What Is Translocation Down Syndrome?

Down syndrome is a common chromosomal condition resulting from extra genetic material from chromosome 21. Most cases are caused by Trisomy 21, where every cell contains three separate copies of chromosome 21 instead of the usual two. A small percentage of individuals, however, have the extra material due to a different type of genetic change known as Translocation Down Syndrome (TDS). This less common form involves a unique rearrangement of the chromosomes.

Defining Translocation Down Syndrome

Translocation Down Syndrome (TDS) is a form of the condition where the total number of chromosomes often remains 46, unlike the 47 seen in Trisomy 21. The difference is in the arrangement: a full or partial extra copy of chromosome 21 becomes attached, or translocated, onto another chromosome.

TDS accounts for approximately 3% to 5% of all Down syndrome cases. The most frequent occurrence is the fusion of chromosome 21 material onto chromosome 14, though translocations involving chromosomes 13, 15, or 22 are also observed. Despite the difference in underlying genetics, the clinical presentation of TDS is generally indistinguishable from Trisomy 21. Individuals exhibit the same characteristic physical features and developmental trajectories because the core issue—the presence of three copies of chromosome 21 genes—is the same.

The Mechanics of Chromosomal Rearrangement

The specific rearrangement causing Translocation Down Syndrome is often a Robertsonian translocation.

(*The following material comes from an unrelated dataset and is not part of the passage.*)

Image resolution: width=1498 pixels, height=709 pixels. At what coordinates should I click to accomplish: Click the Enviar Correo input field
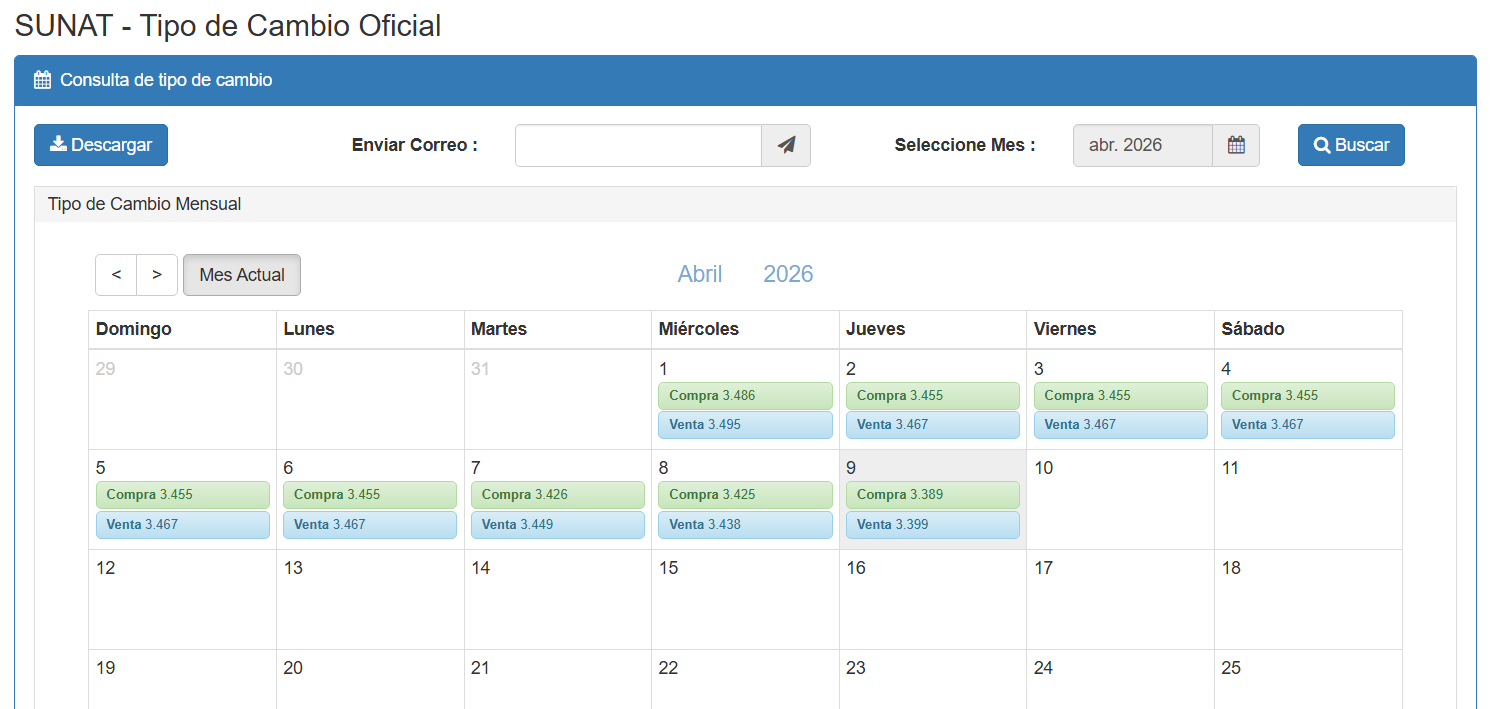[x=638, y=145]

This event occurs between acrocentric chromosomes, which are those where the centromere is located very close to one end. Human acrocentric chromosomes include numbers 13, 14, 15, 21, and 22.

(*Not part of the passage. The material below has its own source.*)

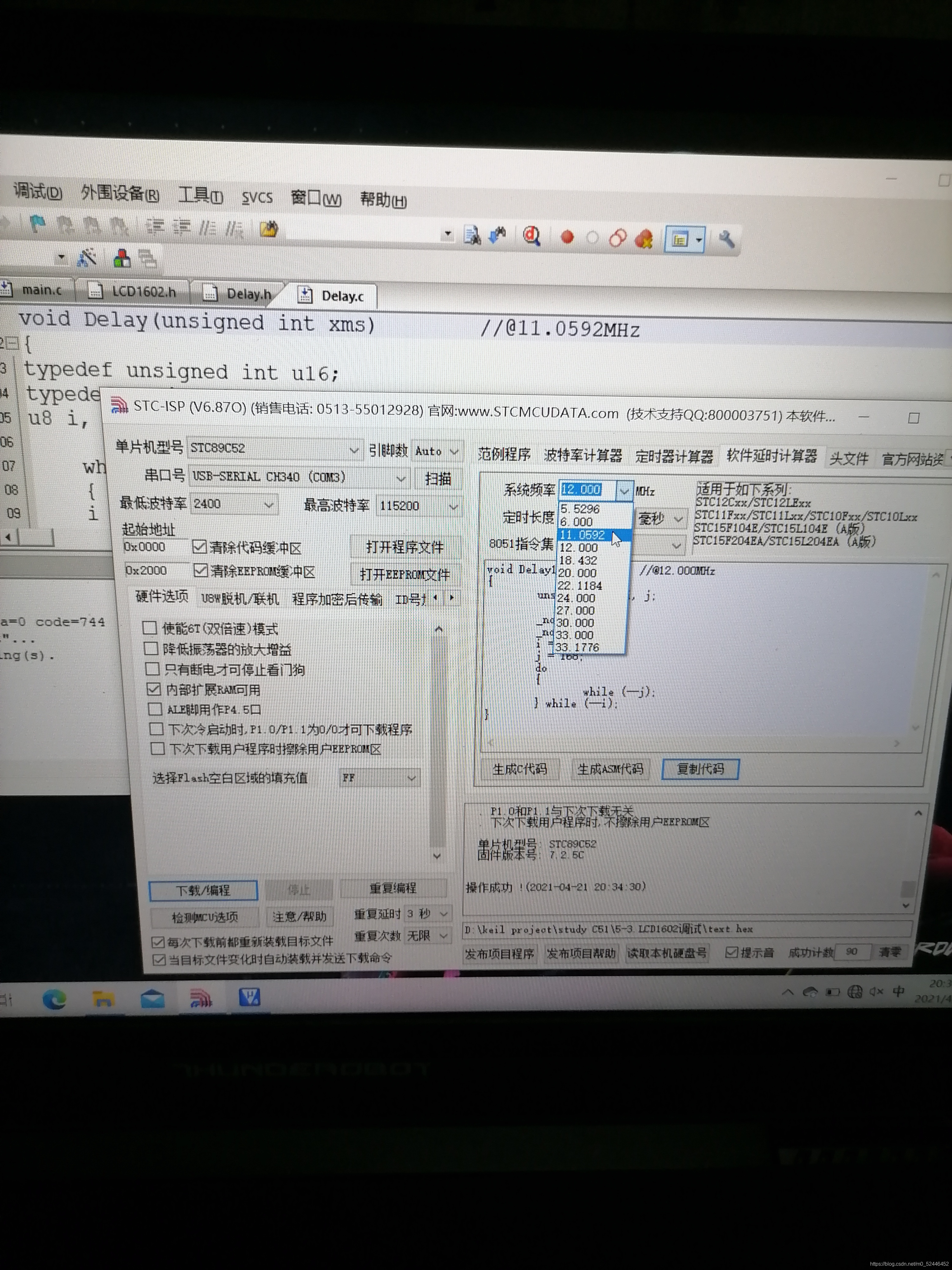
Task: Click the debug session magnifier icon
Action: 532,236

During this process, two acrocentric chromosomes break near their centromeres. Their long arms fuse together to form a single, merged chromosome, while the short arms are lost. In TDS, the long arm of chromosome 21 typically fuses with the long arm of another acrocentric chromosome, most often chromosome 14.

An individual with an unbalanced translocation has two normal copies of chromosome 21, plus the fused chromosome containing the third copy of the chromosome 21 long arm. This results in the genetic material of chromosome 21 being present in triplicate, causing the developmental differences associated with the syndrome, despite the total chromosome count being 46.

Sporadic vs. Inherited Translocation

Translocation Down Syndrome is categorized based on whether the change arose randomly or was inherited. The vast majority of cases (roughly 75%) are de novo, meaning the translocation occurred spontaneously in the sperm, egg, or early embryo development. This sporadic change is not present in either parent’s genetic makeup.

The remaining 25% of cases are inherited from a parent who carries a balanced translocation. A balanced carrier possesses the fused chromosome but has not lost or gained substantial genetic material. These individuals are typically healthy and show no signs of Down syndrome, even though they have only 45 chromosomes in each cell.

The challenge for a balanced carrier arises during the formation of reproductive cells. The rearranged chromosomes can segregate incorrectly, leading to gametes that are either missing genetic material or contain extra material. When an unbalanced gamete is passed to a child, it results in the extra chromosome 21 material that defines TDS.

Recurrence Risk and Genetic Counseling

The probability of having another child with Down syndrome depends heavily on whether the translocation is sporadic or inherited. If the translocation is de novo, the chance of recurrence in a future pregnancy is low, estimated at 2% to 3%. This risk is similar to the general recurrence risk for standard Trisomy 21.

If one parent is identified as a balanced carrier, the recurrence risk is significantly higher and varies by the carrier parent. When the mother carries the translocation involving chromosome 21, the risk of having a child with TDS is approximately 10% to 15%. If the father is the carrier, the observed risk is lower, ranging from 2.5% to 5%.

Determining carrier status requires a blood test called a karyotype. Genetic counseling is an important step for affected families. Counselors interpret the karyotype results, explain the exact nature of the translocation, and provide personalized recurrence probabilities for future pregnancies. They offer guidance on reproductive options and help families make informed decisions.